Re: [RFC net] net/tls: clear SG markings on encryption error

From: Jakub Kicinski <jakub.kicinski@netronome.com>
To: John Fastabend <john.fastabend@gmail.com>
Cc: borisp@mellanox.com, aviadye@mellanox.com, daniel@iogearbox.net,
	netdev@vger.kernel.org,
	syzbot+df0d4ec12332661dd1f9@syzkaller.appspotmail.com
Subject: Re: [RFC net] net/tls: clear SG markings on encryption error
Date: Mon, 25 Nov 2019 11:52:10 -0800	[thread overview]
Message-ID: <20191125115210.485b849d@cakuba.hsd1.ca.comcast.net> (raw)
In-Reply-To: <5dd8a69936015_112a2b074679a5b83a@john-XPS-13-9370.notmuch>

Sorry for the delay, this code is too tricky for me to handle while
applying patches :) Lemme quickly answer best I can and go back into
digging deeper.

On Fri, 22 Nov 2019 19:25:13 -0800, John Fastabend wrote:
> Jakub Kicinski wrote:
> > When tls_do_encryption() fails the SG lists are left with the
> > SG_END and SG_CHAIN marks in place. One could hope that once
> > encryption fails we will never see the record again, but that
> > is in fact not true. Commit d3b18ad31f93 ("tls: add bpf support
> > to sk_msg handling") added special handling to ENOMEM and ENOSPC
> > errors which mean we may see the same record re-submitted.
> > 
> > In all honesty I don't understand why we need the ENOMEM handling.
> > Waiting for socket memory without setting SOCK_NOSPACE on any
> > random memory allocation failure seems slightly ill advised.
> > 
> > Having said that, undoing the SG markings seems wise regardless.

Data provided:
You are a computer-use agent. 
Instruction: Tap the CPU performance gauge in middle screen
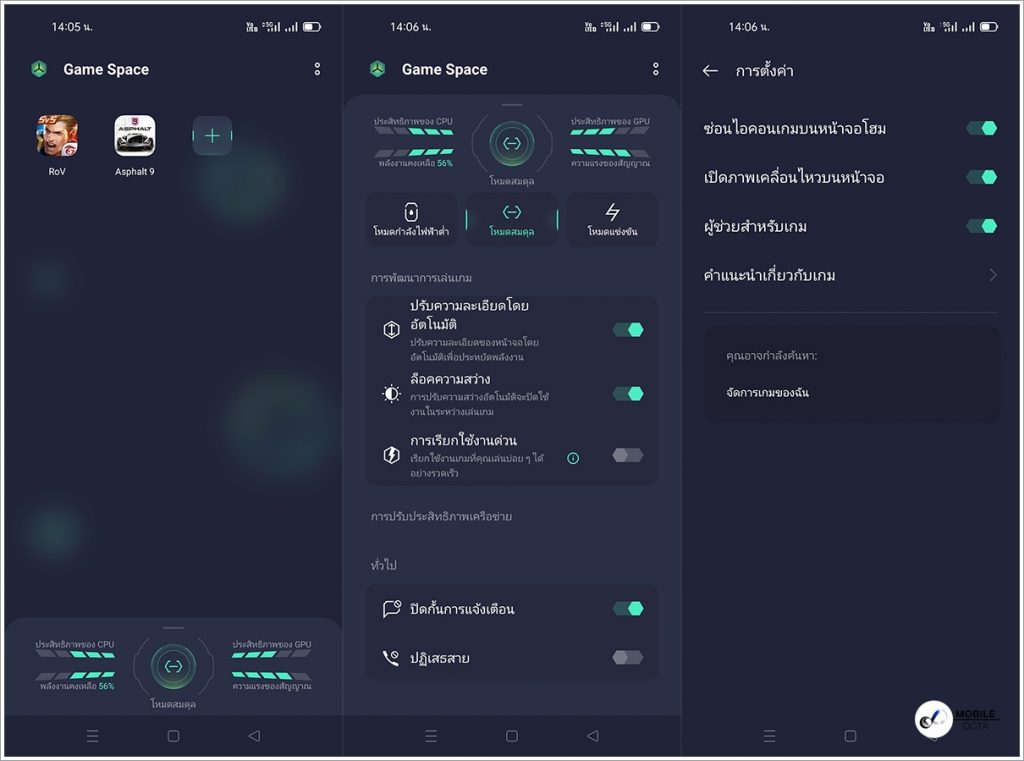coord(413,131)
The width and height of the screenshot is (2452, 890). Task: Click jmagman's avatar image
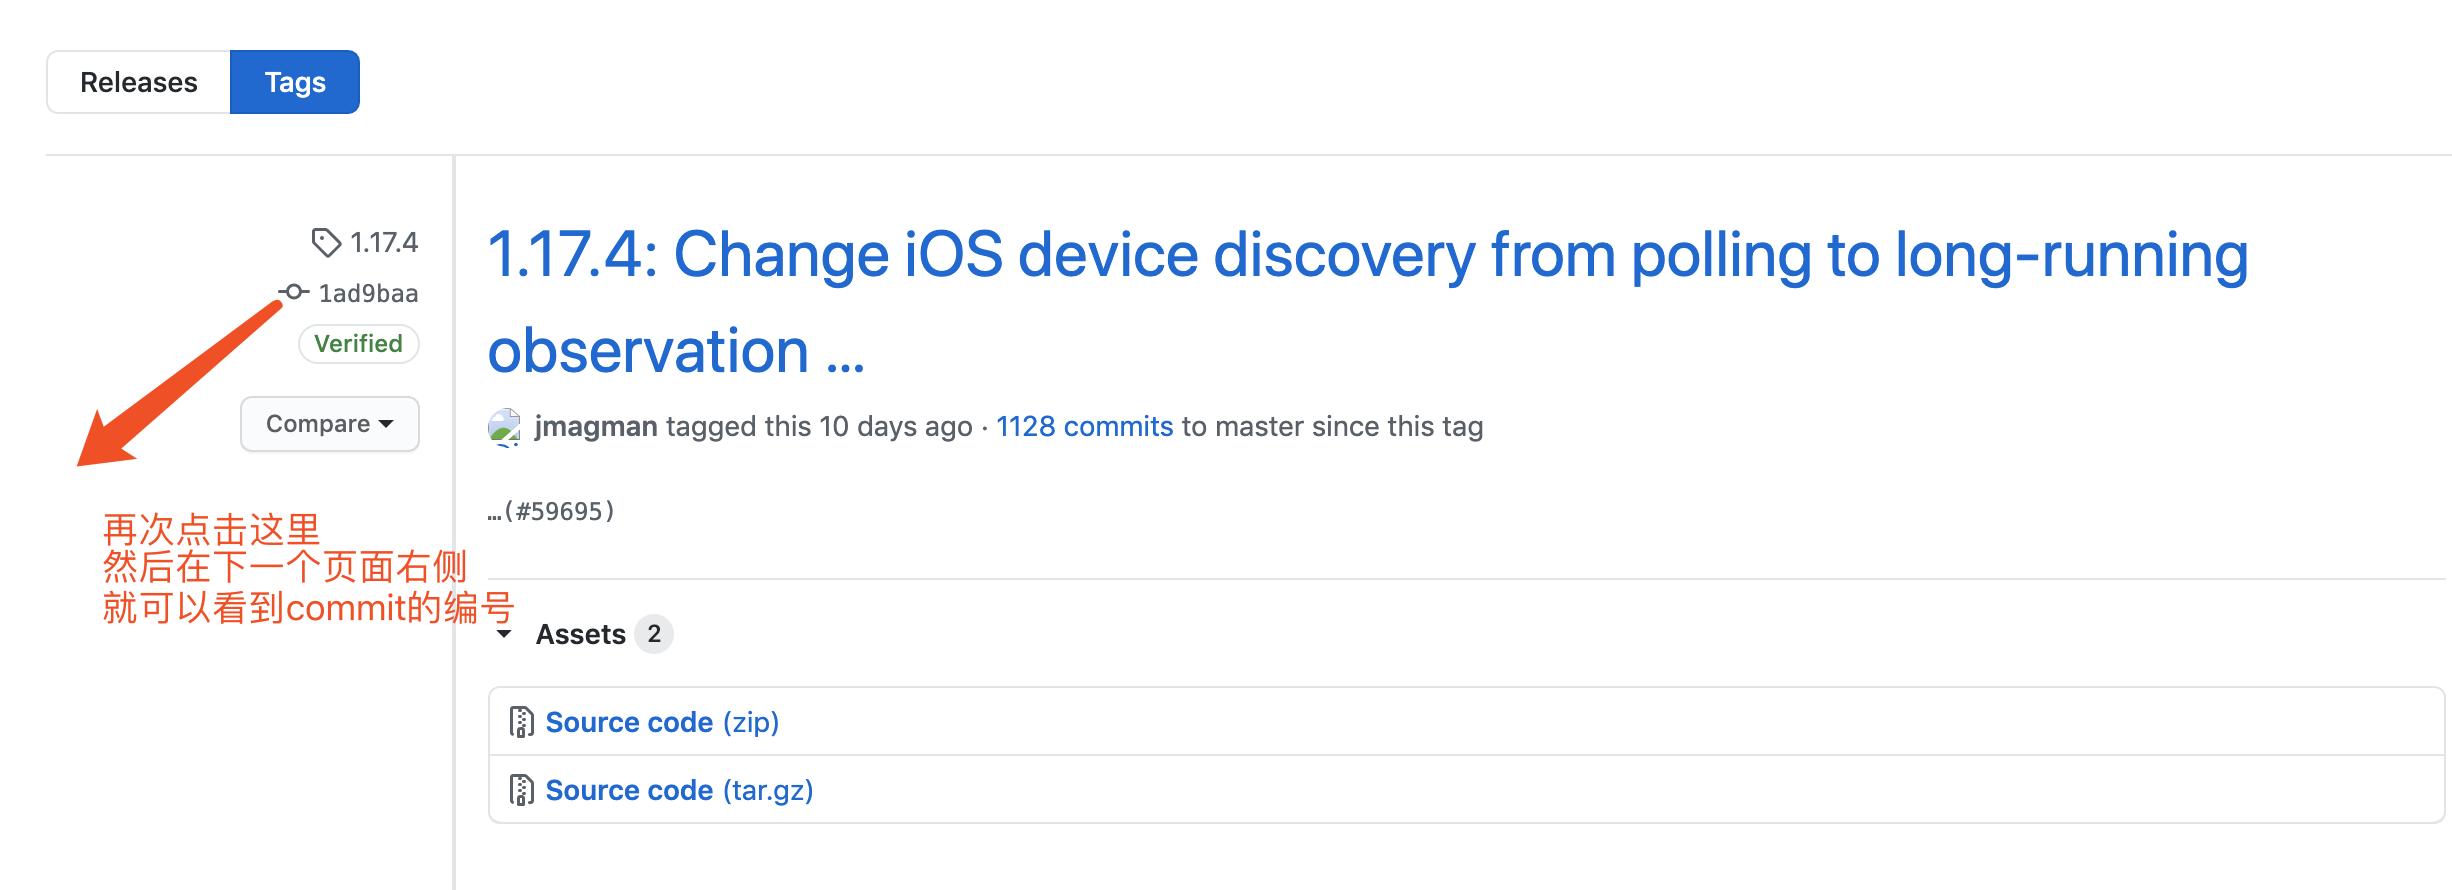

Task to carry out:
Pick up the mailing-list reply about clearing SG markings after a TLS encryption error, and continue it from where it stops.

Answer to the problem:
> > 
> > Reported-by: syzbot+df0d4ec12332661dd1f9@syzkaller.appspotmail.com
> > Fixes: 130b392c6cd6 ("net: tls: Add tls 1.3 support")
> > Fixes: d3b18ad31f93 ("tls: add bpf support to sk_msg handling")
> > Signed-off-by: Jakub Kicinski <jakub.kicinski@netronome.com>
> > ---
> > John, I'm sending this mostly to ask if we can safely remove
> > the ENOMEM handling? :)
> >   
> What ENOMEM are you asking about here? The return code handling
> from bpf_exec_tx_verdict?
> 
> 
> 	ret = bpf_exec_tx_verdict(msg_pl, sk, full_record,
> 				  record_type, &copied,
> 				  msg->msg_flags);
> 	if (ret) {
> 		if (ret == -EINPROGRESS)
> 			num_async++;
> 		else if (ret == -ENOMEM)
> 			goto wait_for_memory;
> 		else if (ret == -ENOSPC)
> 			goto rollback_iter;
> 		else if (ret != -EAGAIN)
> 			goto send_end;
> 	}
> 
> I would want to run it through some of our tests but I don't think
> there is anything specific about BPF that needs it to be handled.
> I was just trying to handle the error case gracefully and
> wait_for_memory seems like the right behavior to me. What is ill
> advised here?

It's probably too strong of an expression :)

I was not seeing a clear relationship between ENOMEM and socket being
out of memory. The ENOMEM is likely because of a slab allocation
failure (quick look doesn't really reveal send_pages returning ENOMEM
if socket is full). So the wait is equivalent to a msleep, no?

I was a little worried about this error handling, it seems to make
assumptions about the reasons for errors. I heard a report of user
seeing ENOSPC coming out of a crypto accelerator, which didn't end well.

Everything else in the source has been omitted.